On February 8 progressives held a huge march in Raleigh, North Carolina, that drew between 80,000 and 100,000 people. The event was led by Rev. Dr. William Barber II, president of North Carolina’s NAACP. Clearly, Reverend Barber knows a thing or two about organizing a movement. Climate change activists throughout the United States can draw some important lessons from what’s happening in North Carolina.

The main lesson is that the North Carolina movement is inclusive and all encompassing, not organized around a single issue. The people involved call themselves the “Forward Together Movement.” If you have seen any media coverage of the “Moral Mondays” protests that have been going on in Raleigh (or have watched the documentary on North Carolina produced by Bill Moyers), one obvious takeaway is that it is a very diverse movement. It is diverse not just in the class and racial backgrounds of the people involved, but in the multitude of issues the activists are organizing around.

Much of the focus centers on economic and social justice. What these North Carolinians recognize is that they have a lot in common, in that their problems stem from the extremely unequal distribution of wealth and power in our country. The utter dominance of corporate rule has left our political system broken and corrupt. The only way to fight back against such entrenched interests and attempt to reclaim some semblance of democracy is to organize massive numbers of people.

Climate change activists are focusing now on a valiant effort to pressure President Obama to block the Keystone XL pipeline. If they succeed, it will represent an important victory for the movement to salvage a livable planet from the worst effects of continuing to burn fossil fuels. But so far the movement to fight climate change overall has not shown the capacity to draw into its fold the kind of diverse race and class base that North Carolina has done. This makes the environmental movement much weaker than it needs to be to stop the powerful corporate forces planning to continue spewing their garbage into the atmosphere.
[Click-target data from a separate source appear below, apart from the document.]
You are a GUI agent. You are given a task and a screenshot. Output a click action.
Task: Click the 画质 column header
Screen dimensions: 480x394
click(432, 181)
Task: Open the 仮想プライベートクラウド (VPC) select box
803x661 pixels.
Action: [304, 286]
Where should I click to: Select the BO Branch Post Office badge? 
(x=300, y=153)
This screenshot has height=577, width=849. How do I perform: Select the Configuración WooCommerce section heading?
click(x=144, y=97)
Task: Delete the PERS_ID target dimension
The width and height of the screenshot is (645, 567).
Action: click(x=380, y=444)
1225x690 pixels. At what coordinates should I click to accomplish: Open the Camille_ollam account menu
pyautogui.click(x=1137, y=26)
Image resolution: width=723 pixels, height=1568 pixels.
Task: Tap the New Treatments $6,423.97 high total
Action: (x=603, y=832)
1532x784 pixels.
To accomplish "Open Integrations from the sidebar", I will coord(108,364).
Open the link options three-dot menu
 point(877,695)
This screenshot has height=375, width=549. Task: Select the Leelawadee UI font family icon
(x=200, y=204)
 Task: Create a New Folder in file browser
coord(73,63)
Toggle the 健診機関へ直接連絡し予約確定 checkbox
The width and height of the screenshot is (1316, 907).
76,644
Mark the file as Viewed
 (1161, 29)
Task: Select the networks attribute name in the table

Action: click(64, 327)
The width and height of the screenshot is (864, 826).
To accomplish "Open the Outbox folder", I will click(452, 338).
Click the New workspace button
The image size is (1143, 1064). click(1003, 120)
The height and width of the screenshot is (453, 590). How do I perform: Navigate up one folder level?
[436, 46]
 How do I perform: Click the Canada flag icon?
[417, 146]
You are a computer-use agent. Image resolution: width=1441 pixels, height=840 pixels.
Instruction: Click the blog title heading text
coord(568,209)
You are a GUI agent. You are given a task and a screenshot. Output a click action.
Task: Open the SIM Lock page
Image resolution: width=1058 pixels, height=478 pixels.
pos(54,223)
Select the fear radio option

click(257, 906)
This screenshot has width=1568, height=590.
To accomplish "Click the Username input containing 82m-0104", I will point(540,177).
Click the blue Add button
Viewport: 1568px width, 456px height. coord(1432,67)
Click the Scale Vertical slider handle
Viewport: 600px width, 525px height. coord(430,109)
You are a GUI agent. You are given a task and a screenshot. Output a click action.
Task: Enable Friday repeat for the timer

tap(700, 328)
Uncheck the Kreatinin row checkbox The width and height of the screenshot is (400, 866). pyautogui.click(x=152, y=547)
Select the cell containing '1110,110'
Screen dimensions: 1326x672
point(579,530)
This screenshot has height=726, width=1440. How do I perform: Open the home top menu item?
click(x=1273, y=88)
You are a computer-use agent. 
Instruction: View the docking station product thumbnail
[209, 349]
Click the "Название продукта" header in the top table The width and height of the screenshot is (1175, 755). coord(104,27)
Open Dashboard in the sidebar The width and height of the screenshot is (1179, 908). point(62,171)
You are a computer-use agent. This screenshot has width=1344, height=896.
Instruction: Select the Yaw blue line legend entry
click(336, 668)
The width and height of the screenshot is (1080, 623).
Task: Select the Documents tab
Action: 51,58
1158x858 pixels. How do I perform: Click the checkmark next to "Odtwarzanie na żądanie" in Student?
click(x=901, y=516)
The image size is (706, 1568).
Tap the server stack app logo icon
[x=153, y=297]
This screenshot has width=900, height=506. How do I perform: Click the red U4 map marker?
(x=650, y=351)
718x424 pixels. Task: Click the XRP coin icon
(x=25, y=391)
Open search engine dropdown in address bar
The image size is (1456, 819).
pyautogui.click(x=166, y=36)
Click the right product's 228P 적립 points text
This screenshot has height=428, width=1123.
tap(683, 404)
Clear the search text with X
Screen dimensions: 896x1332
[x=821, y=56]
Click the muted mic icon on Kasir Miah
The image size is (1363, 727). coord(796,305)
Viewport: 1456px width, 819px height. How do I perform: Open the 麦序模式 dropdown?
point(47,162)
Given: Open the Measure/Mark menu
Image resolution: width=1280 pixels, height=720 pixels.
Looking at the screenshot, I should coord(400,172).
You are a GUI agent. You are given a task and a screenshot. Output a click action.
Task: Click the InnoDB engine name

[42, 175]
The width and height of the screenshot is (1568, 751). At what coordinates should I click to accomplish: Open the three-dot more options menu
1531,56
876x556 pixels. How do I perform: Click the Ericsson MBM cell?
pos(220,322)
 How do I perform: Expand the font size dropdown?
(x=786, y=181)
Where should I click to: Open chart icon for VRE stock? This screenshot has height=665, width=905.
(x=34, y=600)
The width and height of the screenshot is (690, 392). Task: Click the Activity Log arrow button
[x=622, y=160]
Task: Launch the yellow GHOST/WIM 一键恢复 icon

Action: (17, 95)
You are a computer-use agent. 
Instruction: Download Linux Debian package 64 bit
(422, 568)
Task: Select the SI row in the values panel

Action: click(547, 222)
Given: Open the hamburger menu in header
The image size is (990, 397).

What makes the movement in North Carolina so powerful and promising is the oneness or solidarity it shows between people of many different backgrounds. They are not leaving anyone behind. All are moving “forward together.” Everyone is standing up for the rights of children, the poor, workers, immigrants, and people who face discrimination in the criminal justice system. Ensuring equal access to voting rights is a central theme, as are environmental justice issues. (It was North Carolina’s state legislature that outlawed the use of accurate climate science in considering the issue of rising sea level.) This is what the almost-forgotten term “the common good” is all about.